## INSTRUÇÕES
1. Liste os três homens citados pelo nome no texto sobre a inocência, na ordem em que aparecem.
2. Escreva a continuação do texto sobre a inocência, começando depois da última frase apresentada.

## TEXTO DE ORIGEM
------------------------

A inocência, características,

combates e tentações

 

1. A inocência na criança

A posse da inocência importa em ter uma noção primeva (ou primeira) cristalina, da perfeição originária de todas as coisas. Naturalmente, é mais lúcida em uns, menos lúcida em outros, de acordo com a graça e com a natureza. Numa criança, é geralmente uma noção não consciente.

É possível que, em todos, esta noção primeva tenha existido em alto grau. Em alguns, em grau altíssimo.

‘A partir da inocência primeira, o senso psicológico é muito agudo, porém se embota com o tempo. Mas, por outro lado, há uma lucidez infantil que a maturidade pode levar depois à plenitude’.[1]

Existindo no homem uma ordem fundamental, é-lhe impossível admitir a desordem como condição normal e fundamental do universo, a não ser à maneira de um desastre colateral e limitado.

Em sua alma existem os primeiros elementos de um conhecimento racional, aliado aos primórdios de um amor cognoscitivo.

Este primeiro conhecimento tem na aparência profundidades racionais assombrosas e também superficialidades não racionais espantosas. Não se sabe bem como é que esses conhecimentos convivem! Mas na realidade se conjugam perfeitamente.

Vem daí que a criança fica vermelha quando se diz que o que fez é feio. Para educá-la, dizer que fazer alguma coisa é «feio» é mais cogente do que dizer que é «errado». E isto é muito significativo.

A inocência é, portanto, uma forma de aliança com Deus que todas as almas tiveram em sua primeira infância. Há aí algo do gênero da famosa cena de Deus andando com Adão no Paraíso. É uma graça dos primórdios, em que o Criador se agrada conversando com sua criatura, o Autor com sua obra.*

* Alusão ao Livro do Gênesis 3, 8.

Napoleão reconhece que o dia mais feliz de sua vida foi o da primeira comunhão: ele, que se coroou em Notre-Dame! Não é dizer pouco. É um testemunho eloqüente. E Chateaubriand, com sua pena de grande autor, diz algo semelhante.

------------------------

## REGISTROS DO CONJUNTO
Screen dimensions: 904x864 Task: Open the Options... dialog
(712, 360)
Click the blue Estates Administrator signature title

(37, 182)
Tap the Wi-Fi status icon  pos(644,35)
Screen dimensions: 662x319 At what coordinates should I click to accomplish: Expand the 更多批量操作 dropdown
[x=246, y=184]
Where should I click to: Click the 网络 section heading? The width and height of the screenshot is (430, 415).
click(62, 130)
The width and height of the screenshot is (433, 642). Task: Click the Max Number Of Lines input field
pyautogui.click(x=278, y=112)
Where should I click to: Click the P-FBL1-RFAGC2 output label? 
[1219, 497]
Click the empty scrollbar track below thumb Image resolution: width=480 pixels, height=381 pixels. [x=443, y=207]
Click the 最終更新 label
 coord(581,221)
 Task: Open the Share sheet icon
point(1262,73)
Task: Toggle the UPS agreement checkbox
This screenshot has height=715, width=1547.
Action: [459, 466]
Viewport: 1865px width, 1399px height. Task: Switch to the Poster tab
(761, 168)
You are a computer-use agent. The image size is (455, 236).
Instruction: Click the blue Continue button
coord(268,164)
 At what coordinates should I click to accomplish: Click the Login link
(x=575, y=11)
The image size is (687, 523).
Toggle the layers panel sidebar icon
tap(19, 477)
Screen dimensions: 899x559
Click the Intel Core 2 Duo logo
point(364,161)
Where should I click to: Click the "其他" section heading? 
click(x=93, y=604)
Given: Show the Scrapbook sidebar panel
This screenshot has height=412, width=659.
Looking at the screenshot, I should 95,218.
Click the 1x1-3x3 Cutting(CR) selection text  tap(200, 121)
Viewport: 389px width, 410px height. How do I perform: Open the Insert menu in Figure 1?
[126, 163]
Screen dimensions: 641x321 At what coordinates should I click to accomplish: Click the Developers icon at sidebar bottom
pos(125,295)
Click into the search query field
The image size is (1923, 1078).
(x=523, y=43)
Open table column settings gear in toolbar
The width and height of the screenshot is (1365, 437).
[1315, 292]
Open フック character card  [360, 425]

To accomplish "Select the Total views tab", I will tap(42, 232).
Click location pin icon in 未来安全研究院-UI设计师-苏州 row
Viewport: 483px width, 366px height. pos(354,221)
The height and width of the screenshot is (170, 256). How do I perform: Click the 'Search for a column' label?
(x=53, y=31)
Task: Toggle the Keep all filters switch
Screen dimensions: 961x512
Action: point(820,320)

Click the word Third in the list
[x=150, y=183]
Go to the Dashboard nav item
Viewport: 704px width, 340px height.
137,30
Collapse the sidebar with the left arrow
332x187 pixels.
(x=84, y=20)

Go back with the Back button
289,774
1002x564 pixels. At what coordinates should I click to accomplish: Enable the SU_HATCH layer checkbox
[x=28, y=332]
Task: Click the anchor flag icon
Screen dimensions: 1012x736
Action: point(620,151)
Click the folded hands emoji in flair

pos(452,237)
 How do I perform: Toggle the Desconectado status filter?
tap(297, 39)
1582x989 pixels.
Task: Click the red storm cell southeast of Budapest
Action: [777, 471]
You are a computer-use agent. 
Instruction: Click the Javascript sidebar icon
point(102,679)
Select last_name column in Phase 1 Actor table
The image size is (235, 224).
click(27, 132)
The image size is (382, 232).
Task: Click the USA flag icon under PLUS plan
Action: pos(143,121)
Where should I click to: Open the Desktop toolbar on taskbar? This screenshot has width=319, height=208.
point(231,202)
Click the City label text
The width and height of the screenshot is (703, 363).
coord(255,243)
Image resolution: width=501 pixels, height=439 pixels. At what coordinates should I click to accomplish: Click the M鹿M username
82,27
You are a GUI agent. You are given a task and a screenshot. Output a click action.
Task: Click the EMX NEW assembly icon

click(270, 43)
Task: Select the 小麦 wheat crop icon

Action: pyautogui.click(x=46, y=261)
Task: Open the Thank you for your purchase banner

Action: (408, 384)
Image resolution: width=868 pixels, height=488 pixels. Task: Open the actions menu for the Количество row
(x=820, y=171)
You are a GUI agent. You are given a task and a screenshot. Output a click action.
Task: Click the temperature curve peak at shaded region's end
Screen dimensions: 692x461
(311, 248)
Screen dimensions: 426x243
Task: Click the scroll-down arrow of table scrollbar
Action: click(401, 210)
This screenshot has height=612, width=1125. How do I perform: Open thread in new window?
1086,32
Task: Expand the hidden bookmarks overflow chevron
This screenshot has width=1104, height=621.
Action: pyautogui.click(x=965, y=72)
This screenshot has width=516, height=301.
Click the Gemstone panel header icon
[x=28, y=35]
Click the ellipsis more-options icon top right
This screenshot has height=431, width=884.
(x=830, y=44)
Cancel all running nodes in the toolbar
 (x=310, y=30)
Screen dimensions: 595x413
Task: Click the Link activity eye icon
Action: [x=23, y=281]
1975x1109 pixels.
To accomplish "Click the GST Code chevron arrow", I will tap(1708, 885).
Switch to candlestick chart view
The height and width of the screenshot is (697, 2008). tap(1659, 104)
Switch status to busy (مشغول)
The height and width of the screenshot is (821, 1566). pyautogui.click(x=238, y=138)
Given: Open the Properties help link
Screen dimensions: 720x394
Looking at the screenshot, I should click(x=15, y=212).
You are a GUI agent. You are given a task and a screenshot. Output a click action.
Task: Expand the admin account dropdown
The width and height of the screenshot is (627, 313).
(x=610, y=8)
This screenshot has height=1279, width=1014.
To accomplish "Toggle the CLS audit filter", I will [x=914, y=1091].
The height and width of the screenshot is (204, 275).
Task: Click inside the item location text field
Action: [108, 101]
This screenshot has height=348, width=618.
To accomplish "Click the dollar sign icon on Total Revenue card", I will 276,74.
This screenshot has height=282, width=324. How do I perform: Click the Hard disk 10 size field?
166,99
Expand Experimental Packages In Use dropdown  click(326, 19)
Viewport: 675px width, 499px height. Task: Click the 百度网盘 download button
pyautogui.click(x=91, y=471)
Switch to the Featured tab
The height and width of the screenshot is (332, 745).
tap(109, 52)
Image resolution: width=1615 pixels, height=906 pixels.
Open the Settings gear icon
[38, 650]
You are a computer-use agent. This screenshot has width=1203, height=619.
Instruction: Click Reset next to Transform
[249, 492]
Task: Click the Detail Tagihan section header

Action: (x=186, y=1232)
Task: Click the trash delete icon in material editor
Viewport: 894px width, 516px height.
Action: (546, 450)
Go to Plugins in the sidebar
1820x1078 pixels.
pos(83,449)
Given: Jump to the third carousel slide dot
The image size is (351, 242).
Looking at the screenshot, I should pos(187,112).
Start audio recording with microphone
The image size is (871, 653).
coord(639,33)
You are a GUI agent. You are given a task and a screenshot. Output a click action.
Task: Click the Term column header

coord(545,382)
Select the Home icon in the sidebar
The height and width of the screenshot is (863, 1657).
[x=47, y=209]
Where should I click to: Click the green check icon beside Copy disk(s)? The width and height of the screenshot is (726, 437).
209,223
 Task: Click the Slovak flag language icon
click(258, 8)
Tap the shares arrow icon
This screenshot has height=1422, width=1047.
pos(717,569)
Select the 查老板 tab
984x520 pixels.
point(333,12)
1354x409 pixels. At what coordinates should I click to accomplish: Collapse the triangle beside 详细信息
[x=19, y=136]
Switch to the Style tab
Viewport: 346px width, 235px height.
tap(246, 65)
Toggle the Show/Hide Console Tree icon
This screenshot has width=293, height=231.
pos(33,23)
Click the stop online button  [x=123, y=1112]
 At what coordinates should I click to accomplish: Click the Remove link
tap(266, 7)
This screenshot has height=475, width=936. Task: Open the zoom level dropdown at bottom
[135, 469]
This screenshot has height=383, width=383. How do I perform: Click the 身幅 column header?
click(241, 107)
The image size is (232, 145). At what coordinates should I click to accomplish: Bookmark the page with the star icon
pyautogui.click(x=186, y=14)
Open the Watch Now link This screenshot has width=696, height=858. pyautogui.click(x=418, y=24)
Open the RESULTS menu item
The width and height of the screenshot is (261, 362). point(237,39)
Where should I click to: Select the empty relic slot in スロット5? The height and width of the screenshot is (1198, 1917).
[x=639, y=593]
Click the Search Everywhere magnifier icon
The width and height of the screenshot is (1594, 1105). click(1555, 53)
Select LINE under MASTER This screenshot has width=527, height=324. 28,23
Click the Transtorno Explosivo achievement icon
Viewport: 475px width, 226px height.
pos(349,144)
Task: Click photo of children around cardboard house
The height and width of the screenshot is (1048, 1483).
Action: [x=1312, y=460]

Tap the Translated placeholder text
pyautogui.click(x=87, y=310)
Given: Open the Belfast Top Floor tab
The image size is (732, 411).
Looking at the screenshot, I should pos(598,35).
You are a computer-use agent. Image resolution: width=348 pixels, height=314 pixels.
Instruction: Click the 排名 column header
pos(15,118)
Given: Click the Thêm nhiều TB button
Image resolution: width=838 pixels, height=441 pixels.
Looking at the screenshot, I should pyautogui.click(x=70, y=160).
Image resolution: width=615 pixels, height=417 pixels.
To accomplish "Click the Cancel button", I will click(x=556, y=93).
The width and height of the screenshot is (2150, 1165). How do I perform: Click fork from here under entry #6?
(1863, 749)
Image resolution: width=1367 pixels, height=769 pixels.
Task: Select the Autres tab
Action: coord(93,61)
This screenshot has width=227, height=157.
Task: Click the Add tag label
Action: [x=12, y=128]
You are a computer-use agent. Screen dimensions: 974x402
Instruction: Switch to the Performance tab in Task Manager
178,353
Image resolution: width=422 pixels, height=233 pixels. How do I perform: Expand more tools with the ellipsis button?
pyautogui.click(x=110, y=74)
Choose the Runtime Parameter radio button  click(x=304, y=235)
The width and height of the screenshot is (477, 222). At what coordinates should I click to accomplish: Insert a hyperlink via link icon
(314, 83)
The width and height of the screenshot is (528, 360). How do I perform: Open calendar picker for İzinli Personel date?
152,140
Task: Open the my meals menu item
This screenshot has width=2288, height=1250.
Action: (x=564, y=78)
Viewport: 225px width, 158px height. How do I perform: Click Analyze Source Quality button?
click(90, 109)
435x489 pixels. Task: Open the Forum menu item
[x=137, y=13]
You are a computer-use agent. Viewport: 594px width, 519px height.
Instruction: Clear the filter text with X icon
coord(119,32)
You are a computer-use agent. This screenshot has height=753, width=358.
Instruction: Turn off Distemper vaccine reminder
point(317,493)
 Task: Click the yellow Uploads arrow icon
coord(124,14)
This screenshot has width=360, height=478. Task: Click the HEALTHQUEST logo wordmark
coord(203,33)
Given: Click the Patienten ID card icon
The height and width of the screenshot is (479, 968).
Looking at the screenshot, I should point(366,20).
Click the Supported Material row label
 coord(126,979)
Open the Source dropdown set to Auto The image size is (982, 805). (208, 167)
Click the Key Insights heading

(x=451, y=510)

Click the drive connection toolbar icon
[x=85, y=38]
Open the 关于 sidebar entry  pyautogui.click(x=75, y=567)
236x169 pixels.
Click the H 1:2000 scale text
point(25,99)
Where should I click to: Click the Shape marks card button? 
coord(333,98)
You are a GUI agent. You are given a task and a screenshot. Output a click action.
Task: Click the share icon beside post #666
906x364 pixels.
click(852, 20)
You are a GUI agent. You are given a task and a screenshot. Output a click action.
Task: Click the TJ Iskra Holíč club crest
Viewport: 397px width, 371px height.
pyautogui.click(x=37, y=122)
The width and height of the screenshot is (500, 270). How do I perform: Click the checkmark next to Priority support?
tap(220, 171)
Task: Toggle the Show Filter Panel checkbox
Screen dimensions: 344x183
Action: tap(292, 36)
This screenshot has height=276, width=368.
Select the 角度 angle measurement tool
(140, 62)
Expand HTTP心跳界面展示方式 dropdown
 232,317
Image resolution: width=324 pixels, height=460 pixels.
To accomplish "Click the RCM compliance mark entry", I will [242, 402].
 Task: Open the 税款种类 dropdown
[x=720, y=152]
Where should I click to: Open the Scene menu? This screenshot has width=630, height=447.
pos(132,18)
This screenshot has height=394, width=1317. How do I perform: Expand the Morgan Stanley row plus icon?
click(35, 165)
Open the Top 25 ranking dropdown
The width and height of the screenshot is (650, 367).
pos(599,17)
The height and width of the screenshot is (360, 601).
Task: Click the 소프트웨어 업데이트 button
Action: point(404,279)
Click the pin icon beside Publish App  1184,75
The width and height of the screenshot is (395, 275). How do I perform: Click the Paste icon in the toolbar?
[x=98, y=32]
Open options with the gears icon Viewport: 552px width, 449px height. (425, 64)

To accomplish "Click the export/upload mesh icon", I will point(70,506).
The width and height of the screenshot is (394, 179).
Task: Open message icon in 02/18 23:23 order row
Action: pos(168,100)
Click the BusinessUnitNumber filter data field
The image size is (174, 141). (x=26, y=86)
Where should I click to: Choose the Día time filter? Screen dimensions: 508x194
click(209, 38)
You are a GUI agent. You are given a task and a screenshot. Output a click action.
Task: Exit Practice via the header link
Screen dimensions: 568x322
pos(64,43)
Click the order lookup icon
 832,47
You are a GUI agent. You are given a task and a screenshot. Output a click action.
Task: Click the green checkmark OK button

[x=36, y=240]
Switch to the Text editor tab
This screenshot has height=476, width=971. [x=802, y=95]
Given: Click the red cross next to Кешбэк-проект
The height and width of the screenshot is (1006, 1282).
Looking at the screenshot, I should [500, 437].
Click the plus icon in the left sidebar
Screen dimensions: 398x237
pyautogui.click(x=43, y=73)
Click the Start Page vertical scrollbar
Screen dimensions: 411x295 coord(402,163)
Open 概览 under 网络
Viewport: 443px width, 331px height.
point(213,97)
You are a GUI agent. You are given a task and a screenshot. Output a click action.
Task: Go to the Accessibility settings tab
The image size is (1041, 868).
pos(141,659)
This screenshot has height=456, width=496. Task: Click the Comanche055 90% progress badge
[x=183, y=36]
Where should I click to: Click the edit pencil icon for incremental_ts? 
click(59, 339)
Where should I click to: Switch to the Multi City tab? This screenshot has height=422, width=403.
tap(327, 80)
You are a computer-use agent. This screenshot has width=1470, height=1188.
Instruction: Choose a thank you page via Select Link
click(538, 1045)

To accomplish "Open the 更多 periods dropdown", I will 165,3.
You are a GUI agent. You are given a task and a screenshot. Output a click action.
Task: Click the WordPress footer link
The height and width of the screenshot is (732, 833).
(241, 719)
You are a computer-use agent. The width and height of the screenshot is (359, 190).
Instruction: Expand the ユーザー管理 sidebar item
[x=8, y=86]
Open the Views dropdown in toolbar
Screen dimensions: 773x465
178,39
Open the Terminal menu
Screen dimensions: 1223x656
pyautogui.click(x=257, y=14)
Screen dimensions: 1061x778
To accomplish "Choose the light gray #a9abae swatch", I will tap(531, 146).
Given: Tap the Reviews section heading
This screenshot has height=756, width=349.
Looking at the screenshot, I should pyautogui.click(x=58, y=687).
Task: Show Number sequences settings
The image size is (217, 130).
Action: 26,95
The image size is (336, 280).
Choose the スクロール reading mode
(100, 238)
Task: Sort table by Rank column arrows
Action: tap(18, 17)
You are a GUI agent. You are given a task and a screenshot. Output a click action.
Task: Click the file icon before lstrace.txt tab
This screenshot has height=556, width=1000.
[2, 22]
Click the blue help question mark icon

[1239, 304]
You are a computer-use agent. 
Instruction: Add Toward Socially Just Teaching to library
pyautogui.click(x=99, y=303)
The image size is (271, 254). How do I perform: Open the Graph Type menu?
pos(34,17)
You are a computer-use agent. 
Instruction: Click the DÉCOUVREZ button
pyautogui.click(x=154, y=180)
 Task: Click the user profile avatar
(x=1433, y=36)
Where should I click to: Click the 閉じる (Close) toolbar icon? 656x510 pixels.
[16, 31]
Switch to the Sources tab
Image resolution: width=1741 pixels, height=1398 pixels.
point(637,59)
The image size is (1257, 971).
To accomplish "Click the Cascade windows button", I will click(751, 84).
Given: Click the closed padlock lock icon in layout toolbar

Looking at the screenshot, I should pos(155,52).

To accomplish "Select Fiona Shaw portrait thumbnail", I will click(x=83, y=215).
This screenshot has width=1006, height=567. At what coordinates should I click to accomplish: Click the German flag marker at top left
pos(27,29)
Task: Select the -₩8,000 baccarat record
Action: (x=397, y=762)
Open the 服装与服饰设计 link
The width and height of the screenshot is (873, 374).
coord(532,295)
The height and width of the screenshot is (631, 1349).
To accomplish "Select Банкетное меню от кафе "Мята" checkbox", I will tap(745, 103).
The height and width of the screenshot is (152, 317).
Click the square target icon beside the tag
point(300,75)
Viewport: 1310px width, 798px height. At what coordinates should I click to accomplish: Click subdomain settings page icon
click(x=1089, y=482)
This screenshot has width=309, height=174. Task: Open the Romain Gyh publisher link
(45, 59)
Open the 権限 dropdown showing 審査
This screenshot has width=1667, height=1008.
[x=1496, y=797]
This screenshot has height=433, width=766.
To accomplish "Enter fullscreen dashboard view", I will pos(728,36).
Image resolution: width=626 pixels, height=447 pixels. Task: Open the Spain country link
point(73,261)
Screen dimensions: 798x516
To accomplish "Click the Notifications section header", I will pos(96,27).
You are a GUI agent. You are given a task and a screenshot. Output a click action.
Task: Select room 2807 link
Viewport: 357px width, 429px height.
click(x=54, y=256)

------------------------

## RESPOSTAS POR TAREFA
1. Adão, Napoleão, Chateaubriand

2.
A primeira confissão e a primeira comunhão de Chateaubriand

Das Memoires d’Outre-Tombe (Librairie Générale Française, 1973, pp. 103-105):

Chegando à Igreja, prosternei-me diante do santuário e fiquei como que aniquilado. Quando me levantei para ir à sacristia, onde me esperava o superior, meus joelhos tremiam. Eu me lancei aos pés do padre, e mal consegui pronunciar meu Confiteor. «Bem! não se esqueceu de nada?», disse-me o homem de Jesus Cristo. Fiquei mudo. Suas perguntas recomeçaram, e o fatal «não, não meu padre» saiu de minha boca. Ele se recolhe […] e se prepara para dar-me a absolvição.

Um raio que o Céu tivesse lançado sobre mim teria causado menos medo; eu bradei: «Eu não disse tudo!» Esse temível juiz, esse representante do Árbitro soberano, cuja fisionomia inspirava- me tanto medo, torna-se o mais terno pastor; ele me abraça e se derrama em lágrimas: «Vamos, me disse, meu querido filho, coragem!»

Jamais terei um momento igual em minha vida. Se me tivessem tirado de cima de mim o peso de uma montanha, meu alivio não teria sido maior: eu soluçava de felicidade. [...]

O braço [do confessor] não faria mais que baixar sobre minha cabeça o orvalho celeste; inclinei-a para o receber; o que eu sentia participava da felicidade dos anjos. Fui me precipitar no seio de minha mãe que me esperava ao pé do altar. Eu não parecia o mesmo a meus mestres e meus colegas; caminhava de um passo leve, a cabeça alta, o ar radioso, com todo o triunfo do arrependimento. [...]

Este dia [da primeira comunhão] tudo era de Deus e para Deus. Sei perfeitamente o que é a fé: a presença real da vítima no santo sacramento do altar era para mim tão sensível quanto a presença de minha mãe a meu lado. Quando a hóstia foi depositada sobre meus lábios, senti-me todo iluminado por dentro. Eu tremia de respeito, e a única coisa material que me ocupava era o receio de profanar o pão sagrado.

René de Chateaubriand

Uma boa criança tem uma forma de abertura de alma por onde é muito pouco interesseira. É meiga, é afável; com facilidade dá o que tem. Uma criança boa faz, por exemplo, pequenos desenhos com que procura presentear os outros.

Tem um senso de admiração muito grande em relação aos mais velhos. Procura vê-los sob os melhores aspectos e se encanta com esses aspectos.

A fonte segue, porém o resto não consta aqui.